Timbs knew when the Colonel was in the mood for a little chat, and when it was wise to render quick service with a silent tongue. In the good old days the Colonel had seldom come in from his morning ride without a cheery word or two to this favourite servant of his. He loved his horses and found plenty to say about them, though most of it might have been said many times before. And he would have something to say to Timbs about what he might have seen in the course of his inspection of farms and fields, which he liked to undertake before breakfast in the summer. In the autumn there were early starts for cubbing, and then of course there was plenty to talk about on the return.

The good days did not seem to have disappeared entirely when the war was over, though Hugo's death had made him more silent than before, and the reduction in stables and outdoor upkeep generally had already begun. But there was a season's hunting, and Pamela had made her first appearance in the field. Timbs, with one groom to help him, had been kept busy enough, but his first winter at home had seemed to him very good. This was what the Colonel and he had always looked forward to—the time when the young ladies would hunt regularly, one after the other. Miss Pamela was good company for her father. He would soon pick up his spirits, and everything would be as it had been again.

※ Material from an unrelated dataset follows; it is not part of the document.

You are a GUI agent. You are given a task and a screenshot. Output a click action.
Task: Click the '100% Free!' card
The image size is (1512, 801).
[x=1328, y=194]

But by the next season the economies had increased. There was no more hunting from Hayslope Hall. The Colonel kept one horse to get about on, and there was an old pony for pottering work on the place, which the younger children sometimes rode. That was what the war had brought to Colonel Eldridge in return for his services, which had included a year in the field, and after that four years of routine work in various provincial centres of industry. As a soldier he made no complaints. At his age he expected no reward other than the conviction of having done his duty where he could be made most useful. As a landowner he had many complaints to make, but kept them mostly to himself. He had passed for a rich man before the war; now he was a poor one. But one did not flaunt one's poverty before the world. That was why he had dropped hunting altogether; his old Caesar would have carried him well enough for a day or so a week, if he had cared to go on.

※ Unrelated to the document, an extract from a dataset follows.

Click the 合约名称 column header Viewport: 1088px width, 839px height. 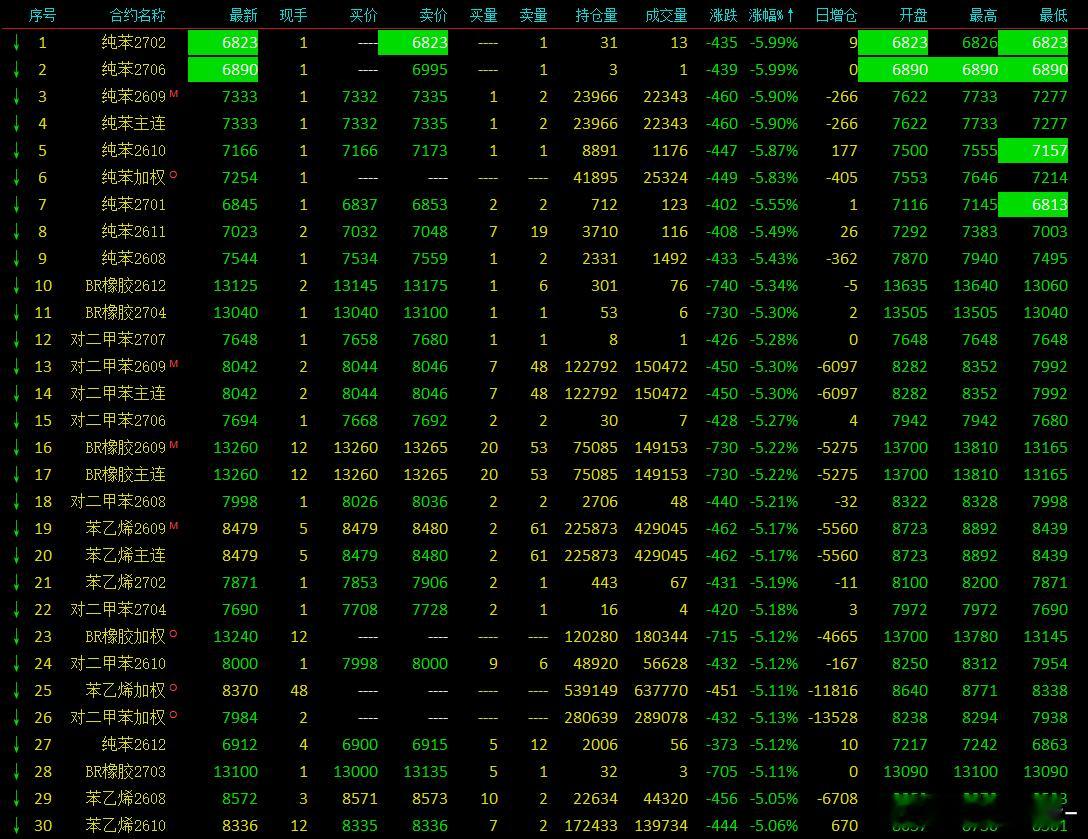[x=137, y=15]
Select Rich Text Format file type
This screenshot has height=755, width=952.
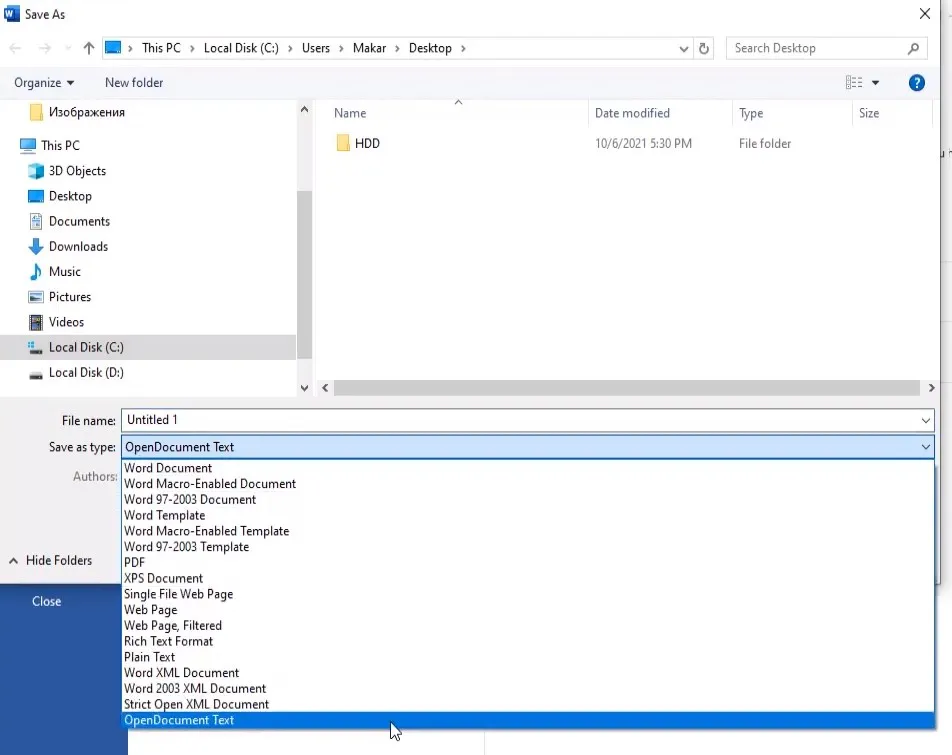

The morning chats with Timbs were getting rarer. There would certainly be none this morning. After a look at his master's face Timbs led Caesar away without a word, and the Colonel went into the house. Something happened to put him out. Timbs's own face was overcast, and it was fully two minutes before he began to whistle at his work.

It was a quarter past eight. Breakfast was at half-past, and as Colonel Eldridge would ride no more that day, he went upstairs to change his clothes. He came down as the gong sounded, and his expression had somewhat cleared. He held strong opinions about keeping an even temper before his family.

An English family assembled for breakfast in an old-established country house—the nations of the earth may be invited to contemplation of it. Here at Hayslope Hall was an example that could have been multiplied by thousands at that hour, or at one a little later; for as a nation we are not early risers except on compulsion.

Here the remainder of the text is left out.